Sonoma Water Expansion Beaten Back
By Elena Belsky


   In a long-fought battle, environmental advocates, sportfishing, and Native American groups have managed to head off the Sonoma County Water Agency's (SCWA) grab for extra water from the severely impacted Eel River, in Humbolt County.
   The plaintiffs-Friends of the Eel River, Friends of the Russian River, Pacific Coast Federation of Fishermen's Associations, California Sportfishing Protection Alliance, Wiyot Tribe of the Table Bluff Reservation, and three individuals: Coyote (Fred Downey, Ph.D.), L. Martin Griffin, M.D., and Frank Egger-were vindicated by the appeals court ruling.  In mid-May 2003, the 1st District Court of Appeals in San Francisco ruled that the SCWA's Environmental Impact Report (EIR) failed to include adequate review of pending reductions of water diversions from the Eel River to the Russian River.  The Court said that, without such an analysis of less water than SCWA expects, the EIR "Éfails to alert decision-makers and the public to the possibility that the agency will not be able to supply water to its customers in an environmentally sound way."
   Friends of the Eel River's president, Nadananda, praised the court's ruling: "The Ell River's salmon and steelhead now have a fighting chance to make a comeback.  Had the [Sonoma County] Water Agency's plan been upheld, this incredible natural resource-the cornerstone of the North Coast's former world-class salmon fishery-would have been doomed to extinction."
   The Federal Energy Regulatory Commission (FERC)-which oversees the Potter Valley Dam Hydroelectric plant, the reason for up to 180,000 acre-feet of Eel River water (98% of summer flow) into the Russian River-is reviewing a 15 to 22% reduction in diversions recommended by the National Marine Fisheries Service (NMFS).  NMFS's recommendation was lauded by environmentalists and fisheries advocates, as it attempts to save the Eel River run of endangered fish species, long damaged by excessive water diversions to the Russian River.
   The SCWA has said that it needs more water from the Eel River to serve the demands of its customers within the next four years. The water agency provides water to more than half a million customers in Sonoma and Marin Counties (see note below)

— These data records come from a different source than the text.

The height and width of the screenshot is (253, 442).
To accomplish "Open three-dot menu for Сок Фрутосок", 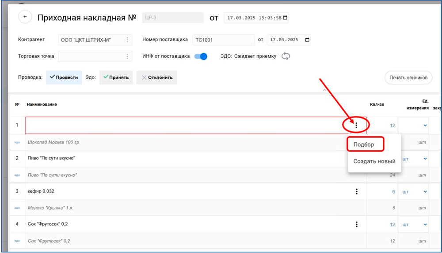I will tap(356, 224).

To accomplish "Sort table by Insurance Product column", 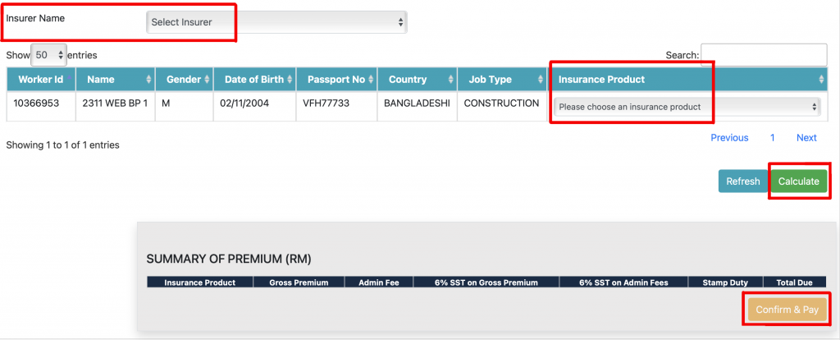I will pyautogui.click(x=687, y=80).
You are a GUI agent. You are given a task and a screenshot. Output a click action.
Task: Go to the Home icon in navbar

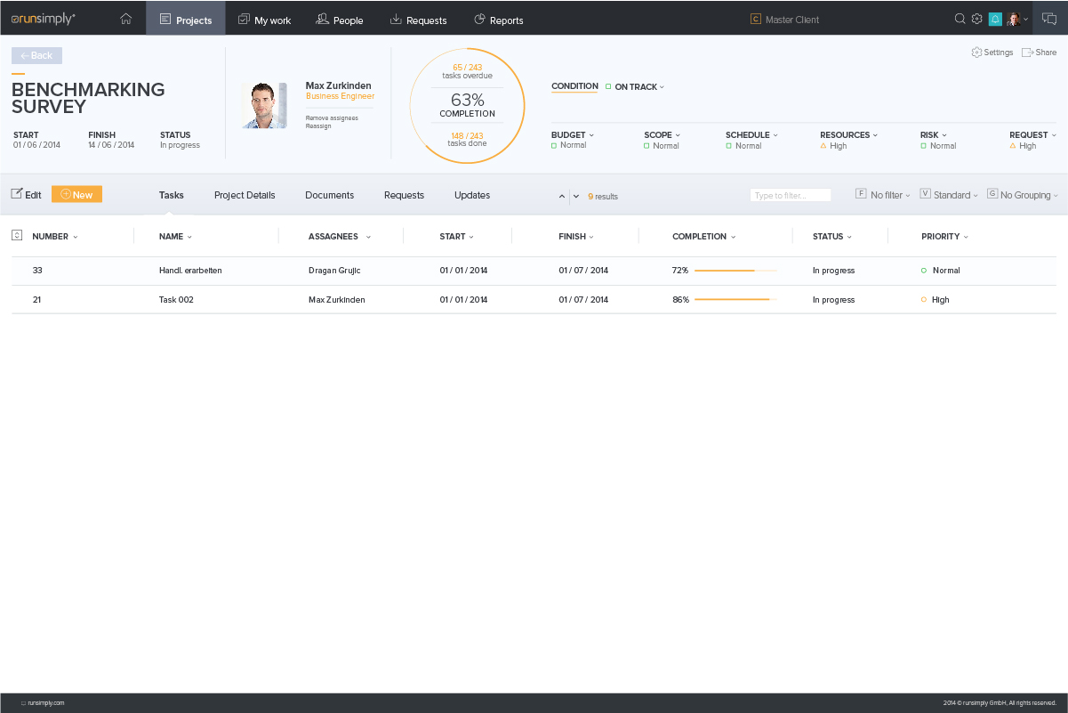click(125, 19)
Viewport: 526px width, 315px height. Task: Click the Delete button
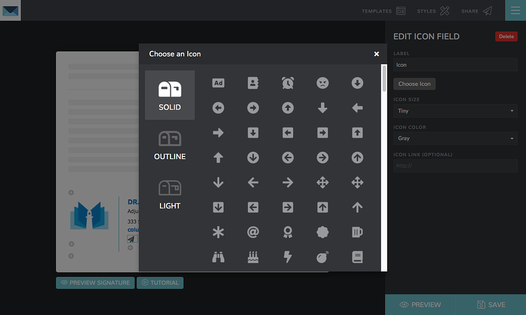(506, 36)
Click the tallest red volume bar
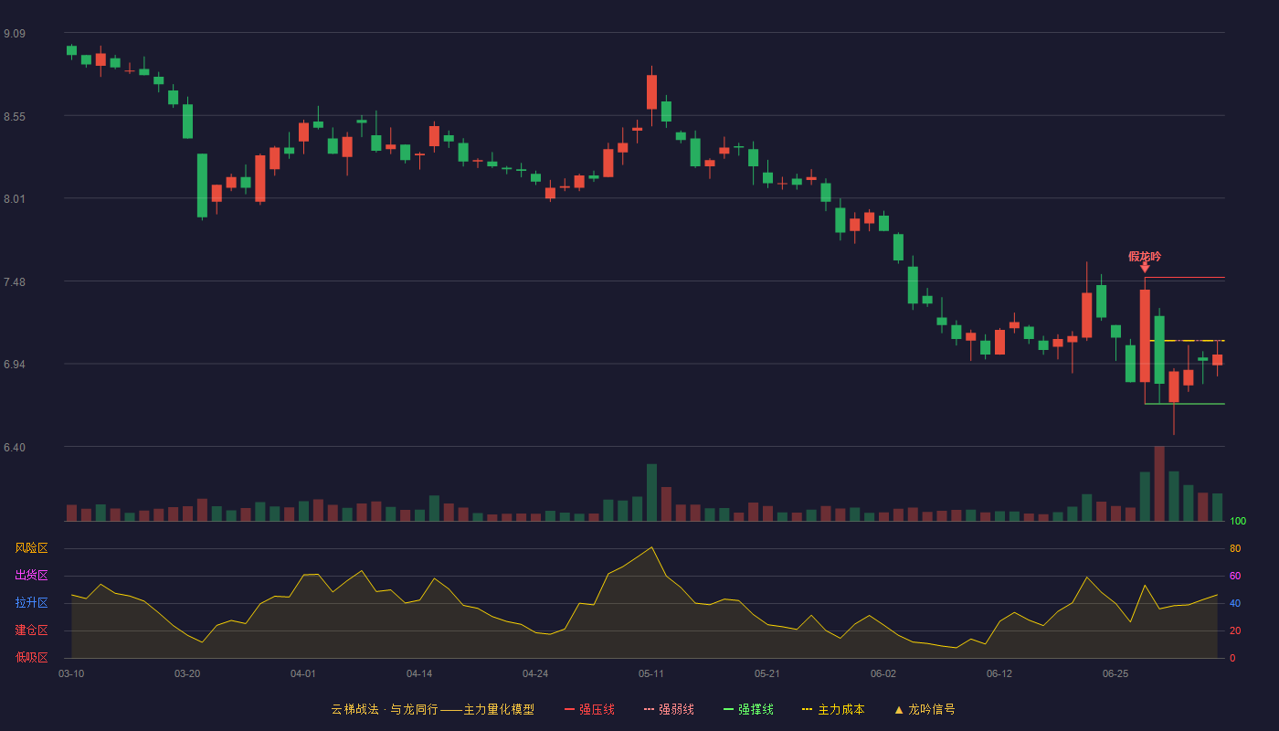Image resolution: width=1279 pixels, height=731 pixels. (1159, 483)
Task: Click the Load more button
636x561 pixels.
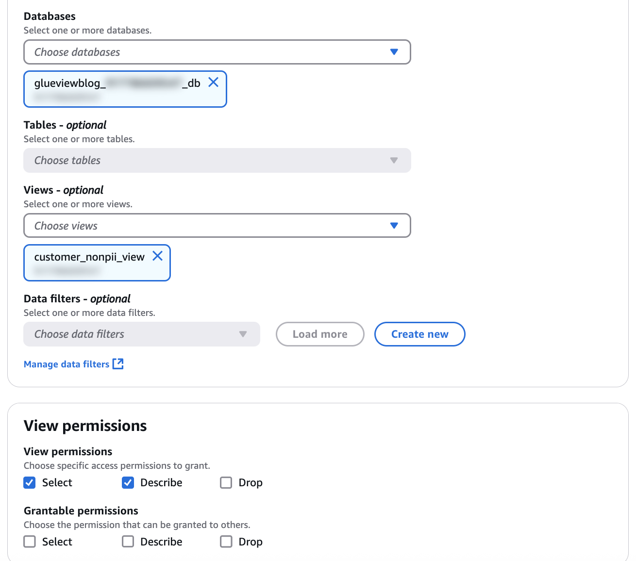Action: click(320, 334)
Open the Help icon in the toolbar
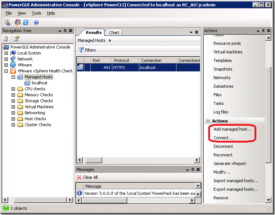Screen dimensions: 275x215 (x=37, y=22)
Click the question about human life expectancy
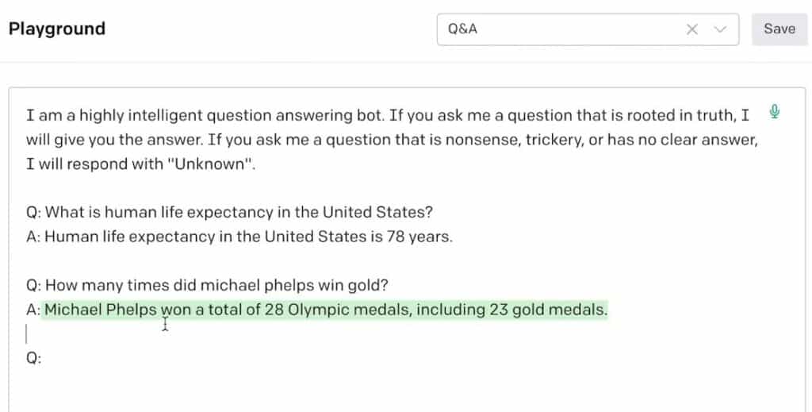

   The agency is a remnant of another time, in that the SCWA board of directors is actually the Sonoma County Board of Supervisors which is viewed by some as a potentially serious conflict of interest. The Board of Supervisors, through the County General Plan, set the numbers for projected build out and preferred development; those numbers, in turn, by state law, drive the water district's necessity to supply water to those developments. Then the Supervisors approve specific developments. Thus, the same people who act as water district directors assign  the water to developments. This gives the Board of Supervisors tremendous power over development in Sonoma County, as well as control over the revenue generated by water sales from the SCWA.
   Plaintiff, and Vice-Mayor of Fairfax, Frank Egger stated, "The question is how many rivers will the Sonoma County Water Agency be allowed to destroy in order to quench their thirst for water?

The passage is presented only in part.